Luego de una hora de viaje, olfateando aromas poco agradables, apreciando los hermosos paisajes y las enormes tuberías de presión que no dejaban de seguirnos, llegamos a Callahuanca (así se llamaba verdad?), pueblo en el que nos recibió una pequeña Iglesia trabajada en adobe y madera y del cual nos despedimos con un ceviche de carretilla.
Preguntando por la ruta, emprendimos nuestra subida hasta llegar a San Jerónimo de Punan. Era el medio día y las nubes parecían compadecerse de nosotros, al tiempo que le aguaban la fiesta al despiadado dis que astro rey.
Luego de descansar unos minutos y de que Kike nos enseñara, sin prosperar, cómo utilizar su honda, proseguimos hasta llegar a Bellavista donde nos recibió alegremente un hombre en estado etílico, es decir un borracho, quien luego de unos minutos se olvidó de su alegre bienvenida para pasar a recordarnos toda nuestra generación.
Habría pasado media o una hora y luego de prenderme de la campana de la iglesia y anunciar a los cuatro gatos que circulaban por el pueblo que habíamos llegado, nos dirigimos rumbo a Pueblo Viejo, alguna parte alta del cerro donde encontramos ruinas, bien arruinadas por cierto, de lo que habría sido alguna ciudadela incaica.
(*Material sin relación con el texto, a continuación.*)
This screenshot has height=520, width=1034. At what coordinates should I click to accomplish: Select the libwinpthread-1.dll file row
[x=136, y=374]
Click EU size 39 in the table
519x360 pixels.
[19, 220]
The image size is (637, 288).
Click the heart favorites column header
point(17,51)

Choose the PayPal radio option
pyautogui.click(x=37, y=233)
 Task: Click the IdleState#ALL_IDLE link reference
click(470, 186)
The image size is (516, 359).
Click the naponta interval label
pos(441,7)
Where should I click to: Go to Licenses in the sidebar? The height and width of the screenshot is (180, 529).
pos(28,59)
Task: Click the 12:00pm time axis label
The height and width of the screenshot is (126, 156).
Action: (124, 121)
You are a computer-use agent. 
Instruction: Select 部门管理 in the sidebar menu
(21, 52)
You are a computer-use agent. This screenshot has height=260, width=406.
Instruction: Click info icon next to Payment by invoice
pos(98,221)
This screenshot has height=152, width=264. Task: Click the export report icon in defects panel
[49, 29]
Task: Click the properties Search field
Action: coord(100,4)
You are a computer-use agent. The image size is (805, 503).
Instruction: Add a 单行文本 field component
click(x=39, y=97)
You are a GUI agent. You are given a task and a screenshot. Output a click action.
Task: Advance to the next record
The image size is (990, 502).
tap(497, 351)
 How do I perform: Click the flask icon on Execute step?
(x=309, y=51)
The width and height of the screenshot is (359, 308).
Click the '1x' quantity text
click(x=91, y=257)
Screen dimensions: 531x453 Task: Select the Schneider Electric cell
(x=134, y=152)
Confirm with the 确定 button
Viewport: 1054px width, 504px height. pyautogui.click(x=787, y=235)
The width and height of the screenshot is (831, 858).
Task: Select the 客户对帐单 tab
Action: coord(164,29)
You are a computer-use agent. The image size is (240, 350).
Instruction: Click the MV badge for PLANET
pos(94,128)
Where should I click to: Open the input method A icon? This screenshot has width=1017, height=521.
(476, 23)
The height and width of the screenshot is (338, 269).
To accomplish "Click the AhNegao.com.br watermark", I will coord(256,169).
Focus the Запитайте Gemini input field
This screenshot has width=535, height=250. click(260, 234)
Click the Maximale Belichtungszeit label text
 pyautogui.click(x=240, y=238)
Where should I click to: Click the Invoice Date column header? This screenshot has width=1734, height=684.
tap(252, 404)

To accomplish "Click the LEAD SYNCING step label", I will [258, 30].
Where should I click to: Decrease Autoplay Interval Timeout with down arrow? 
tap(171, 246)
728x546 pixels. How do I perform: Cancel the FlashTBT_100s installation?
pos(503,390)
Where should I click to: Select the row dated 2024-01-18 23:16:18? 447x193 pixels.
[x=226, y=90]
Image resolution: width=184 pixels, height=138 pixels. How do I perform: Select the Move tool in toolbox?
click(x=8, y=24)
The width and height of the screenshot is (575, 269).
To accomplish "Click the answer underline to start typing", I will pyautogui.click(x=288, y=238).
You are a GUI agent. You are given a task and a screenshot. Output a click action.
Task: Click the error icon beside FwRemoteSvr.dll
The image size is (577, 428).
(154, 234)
Pueblo Viejo debió ser fastuoso, así lo indica la imponente muralla de piedra que al parecer rodeaba la cuidad; sin embargo, ahora solo quedan escombros, infinidad de piedras regadas por todo ese perímetro, una que otra pared y especies de bodegas en las que se aprecian las formas originales de las construcciones incaicas, pero que tarde o temprano correrán la misma suerte que las demás edificaciones del lugar. Estas ruinas son dignas de ser apreciadas, pero por sobre todo dignas de ser restauradas.
Con pena y emoción por lo que se erigió ante nuestros ojos, luego de almorzar, abandonamos el lugar e iniciamos el descenso hacia Barba Blanca.
El sol había logrado librarse de las nubes y empezaba a abrazarnos, mientras mi hermana y yo y también Kike resbalábamos innumerables veces en nuestro intento por cortar camino y vencer a la naturaleza. Así, entre caída y caída y entre risas y más risas llegamos al río. Cual es su nombre la verdad no lo sé y si lo sabía lo olvidé.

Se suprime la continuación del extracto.